After clinic we decided to have a chat with S (one of the small bowel tx co-ordinators) to make a transition plan. Mum wanted a cup of tea so we held this chat in the cafe. I'd never met S before yesterday as she'd been off on maternity leave. The last few times I'd met the other small bowel tx co-ordinator, H, who I wasn't very keen on. I liked S though. We had a good chat about films rather than talking about what we were supposed to be talking about. Hehe. We spoke a bit more about transition and how we could make me more confident in it. We decided that I'd email S with details of how everything (bloods, scopes, contact etc) works at the moment with Hosp B and then she'll be able to let me know how it'll work with Hosp A and look at any problems we'll need to overcome.
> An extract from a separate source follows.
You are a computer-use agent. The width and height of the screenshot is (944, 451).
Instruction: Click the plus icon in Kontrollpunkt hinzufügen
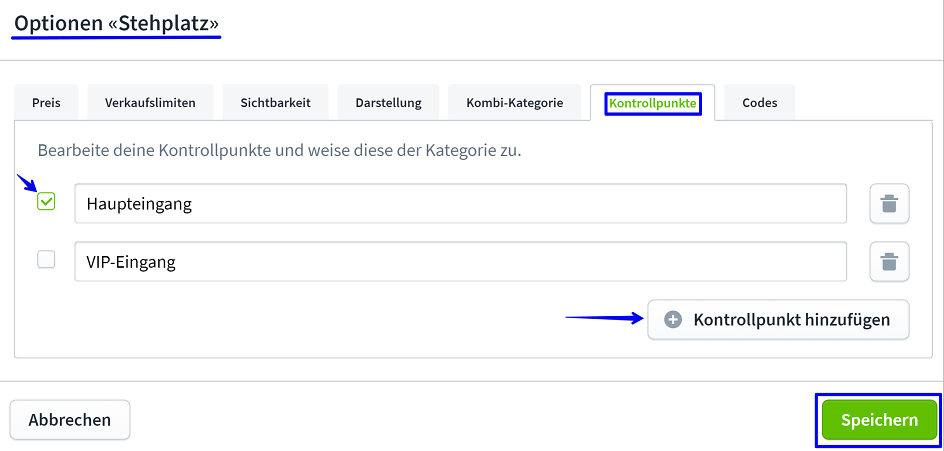pyautogui.click(x=673, y=320)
For example the small bowel tx clinics at Hosp A are always held on Tues but because mum works on Tues I'd have great difficulty getting to Hosp A. So we'll have to see if Dr W would be able to fit me into his nutrition clinic on Weds instead. When I have my scopes though they'll be on a Tues so we'll need to work out how I'll be able to get there then. I was quite surprised to discover that the team at Hosp A (esp Dr W's partner Dr M) weren't keen on the idea of me having scopes annually. All but one of their post tx patients aren't as far post tx as me (most are less than 2 years post) and they have scopes 4 monthly. The fact that most of their post tx patients aren't as far post tx as me is a bit worrying because it's made me realise just how little experience they have compared to Hosp B who have patients 10 years post tx. So S thought I'd have to have them 4 or 6 monthly, which I'm not keen on at all because each time it would involve being starved for a few days and probably an overnight stay. And I'm a bit scared about not being able to have them under a GA any more. Going from annual scopes to more frequent scopes would feel like a step backwards for me. So we'll have to see what happens there. We need to work out how my bloods will be handled etc too. And I need to talk to my GP about my Tacrolimus because at the moment I get it delivered to me at home by a healthcare company. But once I'm under Hosp A my GP will have to prescribe and supply it.
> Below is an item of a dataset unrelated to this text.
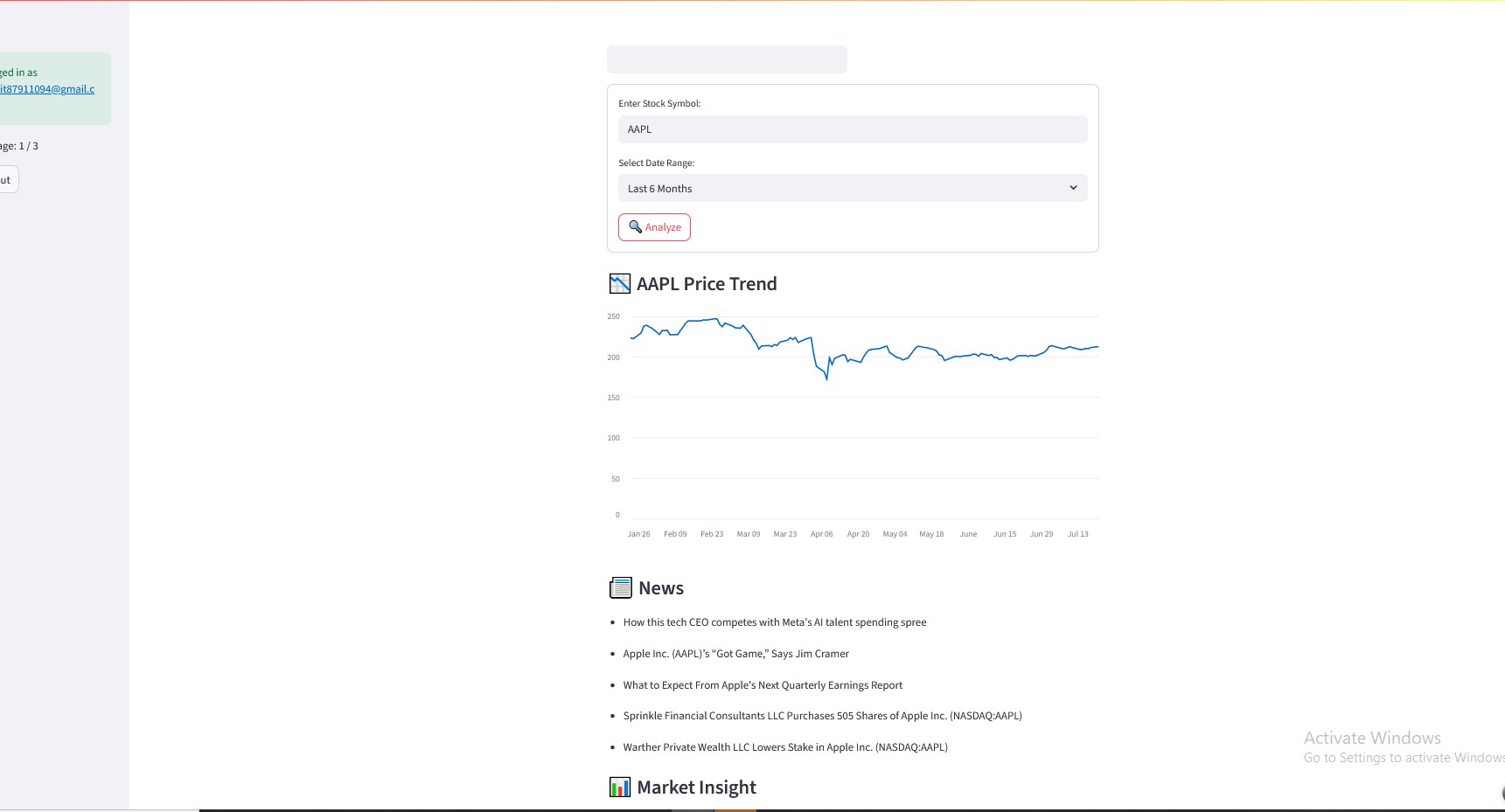1505x812 pixels.
Task: Click the magnifier icon on Analyze button
Action: (635, 226)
So I'm going to try to get a nice lengthy email written to S this week and dad will help me think of things to include too. I received an email from S yesterday evening letting me know that because her email address isn't an nhs.net email address, but is instead an nhs.uk (not sure exactly what that means), I shouldn't email her too much confidential info about myself. So she's also given me her postal address at Hosp A. So now I'm not sure what I can include in emails and what I can't (sending stuff in the post isn't really a preferrable option as it takes so long and is much less convenient than emails), so I need to find that out. I'm now feeling a bit more confident about the transition but still quite nervous as June really isn't that far away. Hosp A also don't have nearly as much experience with small bowel txs as Hosp B which is a bit worrying.